Université de l'Alliance des Civilisations entre Afrique, Méditerranée et Europe
Saint Louis – Université Méditerranéenne des Nations
Saint Louis – Université Méditerranéenne des Nations fut établie en mai 1988 sous l'impulsion de la Fondation Bourbon-Montpensier et de l'Institut Universitaire Montpensier. Son institution prit forme entre Naples, Marseille et Saint-Louis du Sénégal, trois foyers qu'unissait déjà une longue tradition d'échanges entre l'Afrique, la Méditerranée et l'Europe. De ces villes-frontières, où les langues, les marchandises et les idées ont toujours circulé, l'université reçut sa vocation première : tenir ouverte la voie des savoirs entre des rives que l'histoire avait tour à tour rapprochées et séparées.
De cette origine procède une mission qui demeure la sienne. Elle recueille les lettres, les archives, les langues, les livres et les expériences léguées par les siècles, afin d'en assurer la garde, l'étude et la transmission. Elle tient que la connaissance ne reçoit sa pleine dignité que lorsqu'elle éclaire le jugement, affermit les responsabilités et concourt à la bonne conduite des affaires de la cité. Les savoirs n'y sont jamais tenus pour une fin séparée du monde commun ; ils sont ordonnés à l'utilité publique, à la concorde des peuples et à la conservation des héritages dont procèdent les civilisations.
Les trois devises du blason
Nobilitas Obligat
La responsabilité du savoir
Tout privilège de savoir engage celui qui le reçoit. L'étude n'élève pas pour distinguer, mais pour obliger : elle crée des devoirs envers la cité, envers les institutions chargées de la transmission, envers les générations qui recevront demain les dépôts confiés aujourd'hui. Celui qui sait contracte une dette, et cette dette se règle en service.
Traditio Manet
La permanence des héritages
Les langues, les chroniques, les archives, les livres et les mémoires forment un trésor commun dont chaque époque ne reçoit que l'administration provisoire, avant d'en remettre la garde intacte à celle qui lui succède.

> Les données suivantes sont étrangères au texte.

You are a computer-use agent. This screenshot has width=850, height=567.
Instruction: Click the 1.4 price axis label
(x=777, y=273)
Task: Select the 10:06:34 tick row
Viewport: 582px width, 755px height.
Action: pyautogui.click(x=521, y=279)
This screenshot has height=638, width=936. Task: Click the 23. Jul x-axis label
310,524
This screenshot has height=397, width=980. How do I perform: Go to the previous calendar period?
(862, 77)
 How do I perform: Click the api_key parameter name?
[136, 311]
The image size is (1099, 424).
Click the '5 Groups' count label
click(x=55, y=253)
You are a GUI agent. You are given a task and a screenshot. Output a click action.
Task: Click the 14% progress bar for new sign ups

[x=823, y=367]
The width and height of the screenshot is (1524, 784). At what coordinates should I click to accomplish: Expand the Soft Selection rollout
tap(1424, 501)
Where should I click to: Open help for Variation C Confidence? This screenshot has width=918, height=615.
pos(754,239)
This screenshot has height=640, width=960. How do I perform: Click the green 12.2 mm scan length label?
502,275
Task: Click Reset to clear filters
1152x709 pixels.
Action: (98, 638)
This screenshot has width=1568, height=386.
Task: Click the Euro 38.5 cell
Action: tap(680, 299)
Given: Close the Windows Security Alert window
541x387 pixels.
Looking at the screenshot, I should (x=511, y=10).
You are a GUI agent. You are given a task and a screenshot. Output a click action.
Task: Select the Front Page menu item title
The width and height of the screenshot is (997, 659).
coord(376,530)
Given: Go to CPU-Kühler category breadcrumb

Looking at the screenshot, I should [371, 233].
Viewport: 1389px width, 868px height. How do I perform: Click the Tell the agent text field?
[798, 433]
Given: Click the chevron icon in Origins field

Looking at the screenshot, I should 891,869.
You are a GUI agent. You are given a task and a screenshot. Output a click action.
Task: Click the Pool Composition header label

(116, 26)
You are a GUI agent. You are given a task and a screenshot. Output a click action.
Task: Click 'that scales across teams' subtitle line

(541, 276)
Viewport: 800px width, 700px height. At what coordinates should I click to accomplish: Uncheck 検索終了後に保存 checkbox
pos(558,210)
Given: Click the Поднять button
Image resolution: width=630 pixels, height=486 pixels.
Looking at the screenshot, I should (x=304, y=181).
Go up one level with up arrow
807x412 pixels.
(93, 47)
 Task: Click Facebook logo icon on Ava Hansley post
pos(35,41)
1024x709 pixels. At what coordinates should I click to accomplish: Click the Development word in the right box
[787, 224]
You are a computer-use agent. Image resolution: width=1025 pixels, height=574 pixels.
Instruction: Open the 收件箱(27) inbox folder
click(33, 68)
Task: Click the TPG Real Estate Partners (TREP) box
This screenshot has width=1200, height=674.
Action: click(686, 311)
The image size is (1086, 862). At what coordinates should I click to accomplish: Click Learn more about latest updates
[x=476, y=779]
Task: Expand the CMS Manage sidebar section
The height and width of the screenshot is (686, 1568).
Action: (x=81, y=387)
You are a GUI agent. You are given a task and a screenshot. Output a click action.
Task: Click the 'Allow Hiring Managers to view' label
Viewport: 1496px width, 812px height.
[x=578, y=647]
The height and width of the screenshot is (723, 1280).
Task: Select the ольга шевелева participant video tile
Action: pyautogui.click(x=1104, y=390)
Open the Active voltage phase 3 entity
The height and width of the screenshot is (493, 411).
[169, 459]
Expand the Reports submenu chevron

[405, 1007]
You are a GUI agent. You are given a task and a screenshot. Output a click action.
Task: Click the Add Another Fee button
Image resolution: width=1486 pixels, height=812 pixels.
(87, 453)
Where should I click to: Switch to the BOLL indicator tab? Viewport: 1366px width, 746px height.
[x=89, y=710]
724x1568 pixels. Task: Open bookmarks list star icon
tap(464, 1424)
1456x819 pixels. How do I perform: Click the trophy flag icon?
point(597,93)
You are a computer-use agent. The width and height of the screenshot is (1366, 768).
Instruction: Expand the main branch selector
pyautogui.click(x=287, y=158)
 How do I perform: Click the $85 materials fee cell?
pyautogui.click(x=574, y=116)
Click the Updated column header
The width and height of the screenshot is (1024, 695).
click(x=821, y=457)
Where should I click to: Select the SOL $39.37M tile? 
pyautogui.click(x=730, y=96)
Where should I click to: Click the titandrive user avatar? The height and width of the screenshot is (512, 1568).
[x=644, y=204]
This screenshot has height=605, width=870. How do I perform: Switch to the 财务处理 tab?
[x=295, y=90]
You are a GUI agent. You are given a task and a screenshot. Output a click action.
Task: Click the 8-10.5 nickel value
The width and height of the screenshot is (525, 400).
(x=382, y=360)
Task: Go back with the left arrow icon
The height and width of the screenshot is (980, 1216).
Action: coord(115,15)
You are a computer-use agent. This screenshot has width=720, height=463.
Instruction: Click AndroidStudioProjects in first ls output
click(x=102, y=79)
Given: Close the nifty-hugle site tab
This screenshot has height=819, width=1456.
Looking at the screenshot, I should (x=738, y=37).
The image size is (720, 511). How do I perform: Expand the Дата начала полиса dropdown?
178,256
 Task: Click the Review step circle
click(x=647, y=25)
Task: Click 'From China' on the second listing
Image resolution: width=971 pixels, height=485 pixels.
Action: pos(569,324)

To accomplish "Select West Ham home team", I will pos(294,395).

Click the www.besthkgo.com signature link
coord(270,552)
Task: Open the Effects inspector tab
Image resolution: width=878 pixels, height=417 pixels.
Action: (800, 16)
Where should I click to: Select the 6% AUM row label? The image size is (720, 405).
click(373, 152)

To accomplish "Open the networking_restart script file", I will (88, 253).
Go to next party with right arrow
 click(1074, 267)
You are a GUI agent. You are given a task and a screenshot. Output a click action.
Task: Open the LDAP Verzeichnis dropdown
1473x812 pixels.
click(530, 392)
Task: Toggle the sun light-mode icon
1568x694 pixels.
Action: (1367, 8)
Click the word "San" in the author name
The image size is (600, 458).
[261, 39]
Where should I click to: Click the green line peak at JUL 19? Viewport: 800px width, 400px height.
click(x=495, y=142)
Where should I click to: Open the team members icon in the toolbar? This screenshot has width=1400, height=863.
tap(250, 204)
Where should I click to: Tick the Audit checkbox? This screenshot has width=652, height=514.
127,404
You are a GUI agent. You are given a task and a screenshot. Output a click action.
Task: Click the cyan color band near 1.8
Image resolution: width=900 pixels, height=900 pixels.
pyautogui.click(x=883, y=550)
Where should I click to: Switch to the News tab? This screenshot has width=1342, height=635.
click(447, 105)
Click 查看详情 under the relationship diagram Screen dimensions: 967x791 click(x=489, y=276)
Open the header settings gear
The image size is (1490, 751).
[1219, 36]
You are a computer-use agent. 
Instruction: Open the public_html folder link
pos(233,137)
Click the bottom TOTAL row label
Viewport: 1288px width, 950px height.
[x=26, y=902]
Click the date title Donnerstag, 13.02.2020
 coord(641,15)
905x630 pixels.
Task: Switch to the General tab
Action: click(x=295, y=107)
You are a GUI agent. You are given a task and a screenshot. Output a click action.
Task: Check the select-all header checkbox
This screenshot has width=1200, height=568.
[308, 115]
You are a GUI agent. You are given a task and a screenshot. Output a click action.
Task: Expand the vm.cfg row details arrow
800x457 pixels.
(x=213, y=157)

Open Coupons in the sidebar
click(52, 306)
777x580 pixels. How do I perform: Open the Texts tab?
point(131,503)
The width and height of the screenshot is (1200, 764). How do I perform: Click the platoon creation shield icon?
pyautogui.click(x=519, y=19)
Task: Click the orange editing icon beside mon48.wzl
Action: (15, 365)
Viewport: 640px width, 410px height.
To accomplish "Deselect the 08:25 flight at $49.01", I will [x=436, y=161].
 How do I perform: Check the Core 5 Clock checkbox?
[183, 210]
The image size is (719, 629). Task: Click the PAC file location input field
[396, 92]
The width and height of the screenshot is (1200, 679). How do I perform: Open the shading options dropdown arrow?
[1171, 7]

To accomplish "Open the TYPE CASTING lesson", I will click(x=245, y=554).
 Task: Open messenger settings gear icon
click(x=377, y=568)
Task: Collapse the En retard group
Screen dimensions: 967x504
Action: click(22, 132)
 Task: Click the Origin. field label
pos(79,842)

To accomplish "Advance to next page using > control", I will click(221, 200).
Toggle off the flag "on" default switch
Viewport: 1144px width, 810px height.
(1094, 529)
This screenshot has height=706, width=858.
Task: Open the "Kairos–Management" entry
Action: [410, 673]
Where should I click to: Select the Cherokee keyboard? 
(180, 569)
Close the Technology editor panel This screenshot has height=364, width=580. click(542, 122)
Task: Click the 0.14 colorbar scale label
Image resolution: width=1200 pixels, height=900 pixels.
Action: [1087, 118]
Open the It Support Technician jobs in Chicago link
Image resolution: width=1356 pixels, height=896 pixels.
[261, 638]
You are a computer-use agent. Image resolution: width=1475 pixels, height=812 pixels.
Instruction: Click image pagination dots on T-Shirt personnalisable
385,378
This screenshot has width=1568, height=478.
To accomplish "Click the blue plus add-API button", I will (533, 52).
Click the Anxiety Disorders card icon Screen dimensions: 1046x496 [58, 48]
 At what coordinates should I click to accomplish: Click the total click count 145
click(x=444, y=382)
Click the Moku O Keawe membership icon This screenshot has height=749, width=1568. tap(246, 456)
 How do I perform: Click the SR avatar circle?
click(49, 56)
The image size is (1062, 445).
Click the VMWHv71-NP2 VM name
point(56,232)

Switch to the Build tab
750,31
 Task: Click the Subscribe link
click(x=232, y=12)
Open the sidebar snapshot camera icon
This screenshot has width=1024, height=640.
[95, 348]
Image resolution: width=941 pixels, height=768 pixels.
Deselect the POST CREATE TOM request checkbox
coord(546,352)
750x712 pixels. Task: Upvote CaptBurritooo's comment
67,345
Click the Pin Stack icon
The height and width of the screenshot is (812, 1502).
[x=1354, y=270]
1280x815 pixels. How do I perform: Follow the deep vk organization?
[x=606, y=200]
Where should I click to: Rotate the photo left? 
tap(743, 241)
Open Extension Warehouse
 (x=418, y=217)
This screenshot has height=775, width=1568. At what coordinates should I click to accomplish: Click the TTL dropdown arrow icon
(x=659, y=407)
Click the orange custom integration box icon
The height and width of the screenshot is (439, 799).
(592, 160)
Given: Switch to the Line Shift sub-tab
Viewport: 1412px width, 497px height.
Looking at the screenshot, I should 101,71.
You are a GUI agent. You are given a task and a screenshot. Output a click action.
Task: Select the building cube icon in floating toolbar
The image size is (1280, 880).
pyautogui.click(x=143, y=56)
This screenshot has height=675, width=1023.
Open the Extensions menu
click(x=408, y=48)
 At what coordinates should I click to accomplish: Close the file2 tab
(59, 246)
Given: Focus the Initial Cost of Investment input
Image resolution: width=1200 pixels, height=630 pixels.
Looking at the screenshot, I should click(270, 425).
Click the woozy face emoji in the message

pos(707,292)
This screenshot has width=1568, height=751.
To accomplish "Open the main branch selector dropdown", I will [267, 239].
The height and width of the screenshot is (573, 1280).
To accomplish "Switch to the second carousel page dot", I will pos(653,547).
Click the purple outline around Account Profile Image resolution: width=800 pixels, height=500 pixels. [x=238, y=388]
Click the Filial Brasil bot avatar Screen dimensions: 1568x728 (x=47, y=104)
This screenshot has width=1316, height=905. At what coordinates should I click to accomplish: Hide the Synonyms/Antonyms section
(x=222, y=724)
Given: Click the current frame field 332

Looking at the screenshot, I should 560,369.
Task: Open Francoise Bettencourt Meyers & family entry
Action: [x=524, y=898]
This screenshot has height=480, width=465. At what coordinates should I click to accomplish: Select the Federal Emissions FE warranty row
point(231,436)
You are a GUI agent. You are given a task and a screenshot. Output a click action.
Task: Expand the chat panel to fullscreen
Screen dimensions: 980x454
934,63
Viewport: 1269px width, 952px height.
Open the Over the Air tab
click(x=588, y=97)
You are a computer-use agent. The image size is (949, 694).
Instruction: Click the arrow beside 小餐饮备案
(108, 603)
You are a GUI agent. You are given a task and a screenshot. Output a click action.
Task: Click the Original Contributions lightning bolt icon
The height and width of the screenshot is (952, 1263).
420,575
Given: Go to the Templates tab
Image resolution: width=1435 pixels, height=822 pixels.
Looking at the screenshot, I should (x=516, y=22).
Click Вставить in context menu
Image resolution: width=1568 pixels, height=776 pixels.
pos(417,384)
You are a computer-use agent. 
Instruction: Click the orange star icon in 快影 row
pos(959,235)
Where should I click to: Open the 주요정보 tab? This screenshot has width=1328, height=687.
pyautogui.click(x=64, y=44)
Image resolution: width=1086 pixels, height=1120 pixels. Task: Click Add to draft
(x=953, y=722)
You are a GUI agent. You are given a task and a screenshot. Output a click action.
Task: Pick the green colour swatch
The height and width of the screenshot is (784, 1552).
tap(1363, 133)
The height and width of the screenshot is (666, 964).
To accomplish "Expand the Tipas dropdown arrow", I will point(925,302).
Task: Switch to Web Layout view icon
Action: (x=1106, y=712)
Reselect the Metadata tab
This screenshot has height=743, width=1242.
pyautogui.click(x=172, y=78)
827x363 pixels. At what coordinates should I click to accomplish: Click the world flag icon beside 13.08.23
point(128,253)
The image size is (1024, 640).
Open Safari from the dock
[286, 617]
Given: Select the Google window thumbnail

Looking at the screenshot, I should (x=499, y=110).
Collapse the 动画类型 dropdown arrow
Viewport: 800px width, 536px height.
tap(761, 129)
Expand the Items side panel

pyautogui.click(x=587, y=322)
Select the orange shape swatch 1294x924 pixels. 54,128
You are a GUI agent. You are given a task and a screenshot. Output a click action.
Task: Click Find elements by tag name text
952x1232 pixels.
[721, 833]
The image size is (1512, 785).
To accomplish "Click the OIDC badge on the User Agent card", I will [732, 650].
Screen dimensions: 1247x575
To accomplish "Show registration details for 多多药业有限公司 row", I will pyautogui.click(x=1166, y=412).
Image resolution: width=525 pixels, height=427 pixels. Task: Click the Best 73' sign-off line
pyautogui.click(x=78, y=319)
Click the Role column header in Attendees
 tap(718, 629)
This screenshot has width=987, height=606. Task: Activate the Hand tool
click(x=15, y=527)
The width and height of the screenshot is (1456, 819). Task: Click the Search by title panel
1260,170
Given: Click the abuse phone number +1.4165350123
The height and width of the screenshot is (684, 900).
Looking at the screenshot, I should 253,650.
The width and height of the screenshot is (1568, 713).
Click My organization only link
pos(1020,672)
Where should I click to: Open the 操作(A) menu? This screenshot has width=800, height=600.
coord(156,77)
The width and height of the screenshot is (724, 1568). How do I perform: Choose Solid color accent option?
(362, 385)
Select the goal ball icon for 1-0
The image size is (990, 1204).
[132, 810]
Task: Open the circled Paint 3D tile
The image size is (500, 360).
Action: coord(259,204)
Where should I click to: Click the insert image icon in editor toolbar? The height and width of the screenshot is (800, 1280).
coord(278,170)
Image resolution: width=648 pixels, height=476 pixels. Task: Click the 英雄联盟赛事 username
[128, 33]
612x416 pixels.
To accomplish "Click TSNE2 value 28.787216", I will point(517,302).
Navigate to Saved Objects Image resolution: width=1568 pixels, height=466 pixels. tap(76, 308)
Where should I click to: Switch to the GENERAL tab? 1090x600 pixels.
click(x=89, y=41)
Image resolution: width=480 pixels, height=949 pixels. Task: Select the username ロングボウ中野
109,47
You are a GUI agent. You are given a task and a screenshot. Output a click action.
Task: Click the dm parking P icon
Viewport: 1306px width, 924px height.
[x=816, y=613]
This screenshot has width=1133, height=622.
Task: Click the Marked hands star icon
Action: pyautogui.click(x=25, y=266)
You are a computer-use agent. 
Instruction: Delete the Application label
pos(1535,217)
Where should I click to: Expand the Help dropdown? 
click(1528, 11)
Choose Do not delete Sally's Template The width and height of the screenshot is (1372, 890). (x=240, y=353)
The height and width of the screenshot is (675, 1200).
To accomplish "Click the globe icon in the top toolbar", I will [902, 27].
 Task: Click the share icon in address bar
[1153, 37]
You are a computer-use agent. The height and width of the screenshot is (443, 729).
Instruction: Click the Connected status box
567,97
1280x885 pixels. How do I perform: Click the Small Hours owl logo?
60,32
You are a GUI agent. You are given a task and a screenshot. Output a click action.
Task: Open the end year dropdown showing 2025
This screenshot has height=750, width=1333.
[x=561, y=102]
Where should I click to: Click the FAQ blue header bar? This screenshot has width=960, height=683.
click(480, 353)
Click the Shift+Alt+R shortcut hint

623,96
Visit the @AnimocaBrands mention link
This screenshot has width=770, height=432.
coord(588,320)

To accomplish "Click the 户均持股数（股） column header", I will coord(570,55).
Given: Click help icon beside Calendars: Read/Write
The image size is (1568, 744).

Transmettre n'est pas conserver des choses mortes : c'est tenir vivante la chaîne qui relie les savoirs anciens aux usages présents.
Sapientia ad Altiora
L'élévation par le savoir
Le savoir ne s'achève pas dans l'accumulation, mais tend vers une sagesse capable d'ordonner les sciences, les arts et les disciplines selon une fin plus haute. Cette fin demeure constante : le service du bien commun, qui donne aux connaissances leur mesure et leur direction.
L'université inscrit son action dans l'héritage des studia humanitatis. Cette tradition, née de la rencontre entre la culture antique et la pensée chrétienne, plaçait au premier rang l'étude des lettres, de l'histoire, de la philosophie morale, de la rhétorique et des langues. Elle ne formait pas des érudits retirés du monde, mais des hommes destinés aux conseils, aux administrations, aux juridictions, aux académies et aux charges publiques. La fréquentation assidue des textes, l'examen patient des sources, la pratique de l'argumentation et la connaissance des expériences historiques y concouraient à une même œuvre : former le jugement et préparer aux responsabilités. Lire les Anciens, peser leurs raisons, éprouver leurs exemples — c'était apprendre à délibérer, à décider et à gouverner. Les studia humanitatis unissaient ainsi la culture de l'esprit, la rectitude du jugement et l'utilité publique en une seule discipline de l'homme accompli.
Saint Louis – Université Méditerranéenne des Nations poursuit cette ambition à travers les humanités, les sciences sociales, le droit, les relations internationales, l'intelligence artificielle et les technologies numériques. La recherche fondamentale y éclaire la recherche appliquée ; la culture générale y accompagne la formation professionnelle ; les savoirs anciens y dialoguent avec les instruments nouveaux. Tous demeurent ordonnés à une même fin : former des femmes et des hommes capables de servir les institutions, les territoires et les sociétés dont dépend la prospérité du bien commun.
Cette mission se déploie en quatre domaines, qui ne forment pas un organigramme mais les conséquences naturelles d'une même vocation : la recherche, qui garde et accroît les savoirs ; la formation continue et professionnelle, qui les transmet et les rend utiles ; l'édition universitaire, qui les fixe et les diffuse ; la coopération académique, scientifique et culturelle entre l'Afrique, la Méditerranée et l'Europe, qui les fait circuler au service de la concorde des peuples.